In short, you're killing it. Maybe it's time to leverage your labors into a sweet little bump in pay.
Easier said than done, I know. The first time I ever asked for a raise, I was working for a landscaping company. I was 18, and my job involved shoveling dirt for 10 to 12 hours a day.
At some point I realized that I was working twice as hard as everyone else. New guys would come in and literally quit by lunch. They wouldn't even say anything. They'd just walk away.
Long story short, I paid attention to these details. I evaluated my worth, went to my boss, and asked for a pay bump. This led to new opportunities, but it wouldn't have led anywhere if I hadn't thought it out first.
Here's how to think it out, in four simple steps:
1. Get the lay of the land.
Before you ask for more moolah, find out your company's position on raises.

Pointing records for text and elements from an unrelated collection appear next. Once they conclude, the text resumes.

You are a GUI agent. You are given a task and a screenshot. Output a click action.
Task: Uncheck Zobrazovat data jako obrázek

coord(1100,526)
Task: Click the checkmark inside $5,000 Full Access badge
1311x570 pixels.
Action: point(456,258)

If they're only going to consider them every six months or once a year, know that going in.
Talk to your manager, talk to HR, learn all the facts. Once you've got them down, you can formulate a plan.

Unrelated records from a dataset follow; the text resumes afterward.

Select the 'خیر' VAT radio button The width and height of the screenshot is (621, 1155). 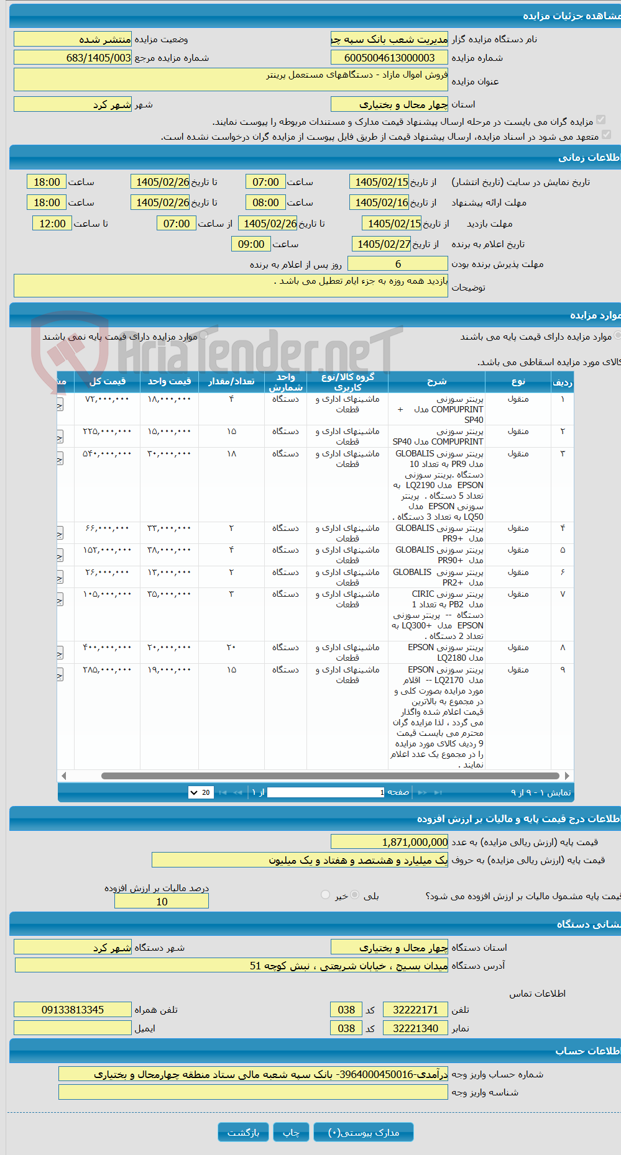326,895
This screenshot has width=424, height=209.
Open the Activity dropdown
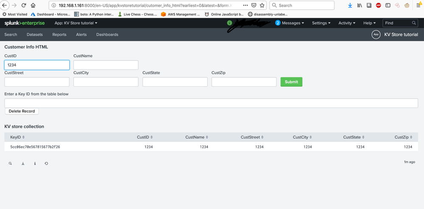coord(347,23)
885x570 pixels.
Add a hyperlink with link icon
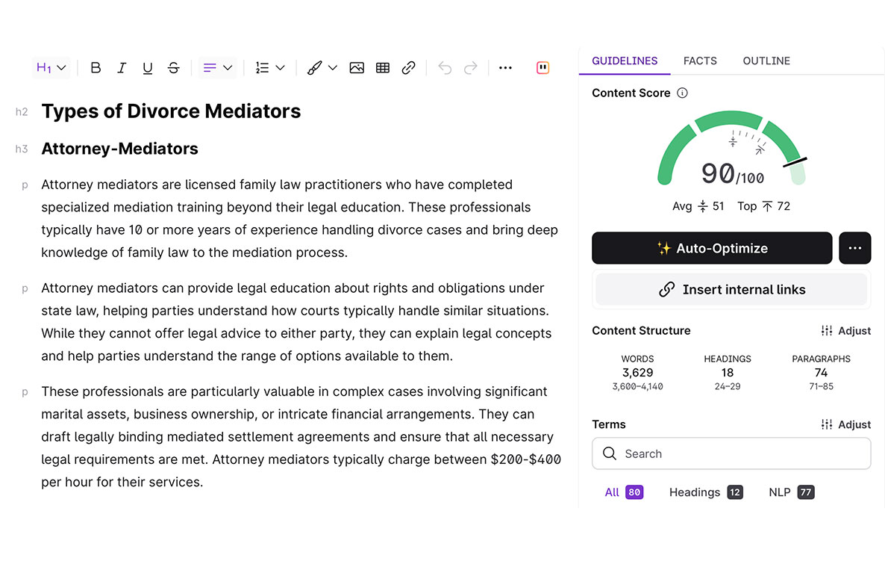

2. Know how much you're worth.
Lots of professionals make the mistake of believing they're worth more than they really are. To get a truly objective idea of what you should be earning, do your homework.
The more homework, the better. Sites like PayScale, Glassdoor and Salary.com offer cool tools for helping you figure things out.

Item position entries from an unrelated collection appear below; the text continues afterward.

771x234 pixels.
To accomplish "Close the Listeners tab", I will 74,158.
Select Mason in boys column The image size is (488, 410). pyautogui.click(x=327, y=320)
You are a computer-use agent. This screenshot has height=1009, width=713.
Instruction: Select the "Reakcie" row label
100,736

Don't be content with just two or three sources, though. A minimum of 10 will give you a clear, solid picture of what other people in your role are bringing in.
Finally, be scrupulously honest with the inputs. Don't call yourself senior if you're mid-level, for example. You're setting yourself up for failure otherwise.
3. Bring structure to the conversation.
Let's say that your company has a hard and fast rule that, short of being promoted, you're eligible for a raise once a year within a specific period.
Start preparing today. Schedule a meeting with your manager. Ask them to help you set some realistic goals to improve your odds of success when the time comes to reevaluate your paycheck.
An effective manager won't be vague. They won't come up with fuzzy stuff like "You need to continue doing well and develop some new capabilities."
Your goals should be inarguable; black and white. Once they are, buckle down and pursue them with everything you have.
4. Follow up.
Now that you have a reasonable understanding of what to aim for, keep the conversation going. Revisit your goals with your manager during your regular one-on-ones.
Don't worry about beating a dead horse; you're there to assess exactly how near you are to reaching your objectives. You'll be appreciated for your directness and for the fact that you're striving to improve.
It's a basic fact of life that you have to earn what you get. If this applies to shoveling dirt, it applies to every other kind of labor.
Another basic fact is that if you want to get more, you have to (1) work harder, and (2) call attention to your work. Be fearless about both.